Updated: Mar 15, 2021

Written by Kent Wollert

Is there such a thing as too much protein in a horse's diet? I have always been told that too much protein would cause colic, tying up, laminitis or make a horse "hot". Are these conditions with our horses truly a result of too much protein? I do not believe so. The root cause for these conditions is not protein, it is high levels of starch and sugars in the horse's diet. All starches convert to sugars through the digestion process and this is the root cause of the adverse conditions! Any extra protein that a horse consumes is passed through the system via their urine.

Unlike extra protein, excess starch and sugar that does not get digested in the small intestine is then passed to the large intestine where it ferments at a quicker rate. This in turn will cause a rise in lactic acid and lower the pH balance in the gut.

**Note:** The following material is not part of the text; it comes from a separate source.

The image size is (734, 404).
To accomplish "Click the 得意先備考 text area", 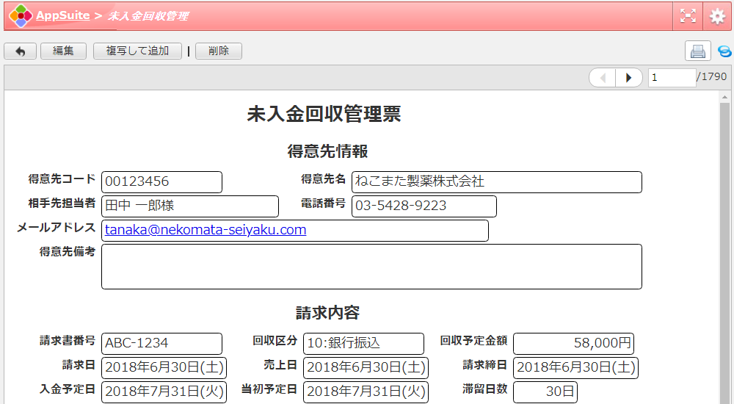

These changes to the level of lactic acid and the pH balance of the horse's gut are contributing factors to tying up and can induce colic in the horse. Too much lactic acid causes cramping and the tying up condition that some horses will experience when they are not active enough to burn through the excess levels of lactic acid. This too is why it is a good idea to cool your horse down after high levels of exercise. This practice will help dissipate lactic acid that can build up during intense levels of activity.

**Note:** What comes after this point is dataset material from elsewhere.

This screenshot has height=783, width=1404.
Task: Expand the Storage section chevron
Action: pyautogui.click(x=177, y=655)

When we look at the body condition of our horses and decide it is inadequate, most have always turned to grains for increasing body cover for the horse. But grains are not always the answer to correcting the poor body condition of the horse. If a horse has visible withers and hip bones are showing, this could be more a lack of muscling rather than fat cover. So, the answer may be a higher level of protein in the horse's diet to rectify the condition through increased muscle mass. One can also evaluate the lack of protein through hoof and coat condition. If a horse's hooves are not growing out and are in poor condition, this could be a result of low protein levels in the horse. This also holds true if the horse is showing poor coat quality.

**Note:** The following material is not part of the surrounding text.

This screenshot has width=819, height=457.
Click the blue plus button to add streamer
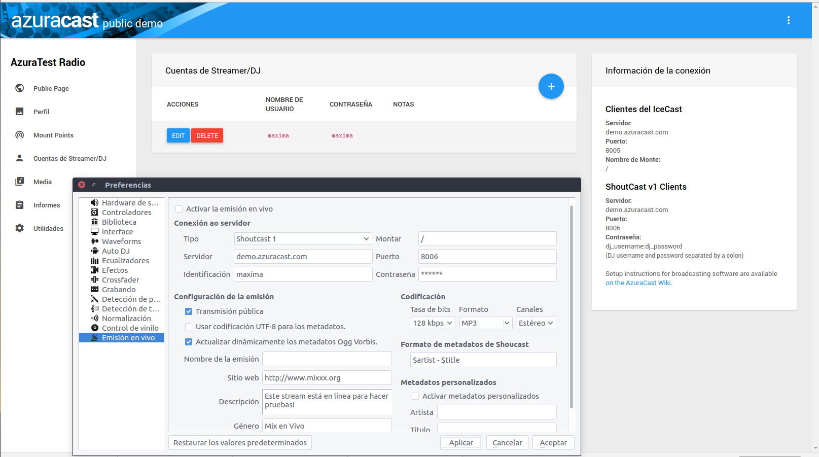551,86
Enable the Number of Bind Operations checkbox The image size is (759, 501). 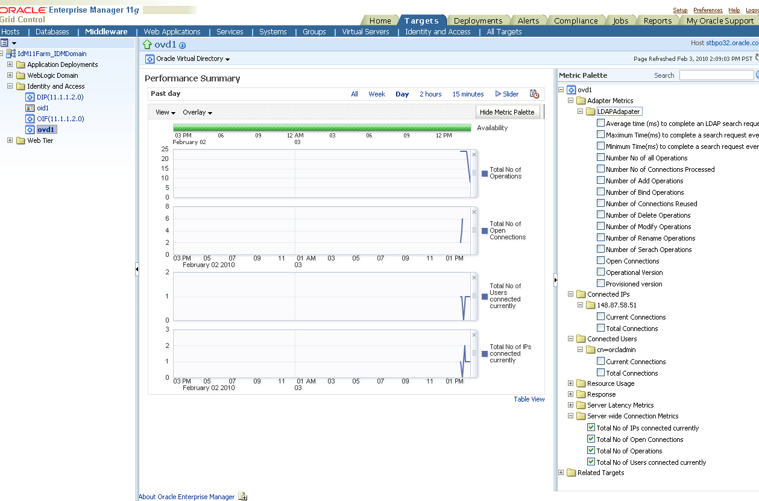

In conclusion, a horse owner needs to evaluate the starch and sugar levels of the horse's diet when laminitis, colic, tying up or increased excitability are a problem rather than protein levels. More than likely the root cause of the issue is related to starch and sugars since excess protein is released through the horse's urine and not contained within the animal. A horse cannot be given too much protein but it definitely can be provided at inadequate levels. Don't be concerned with too much protein in the diet.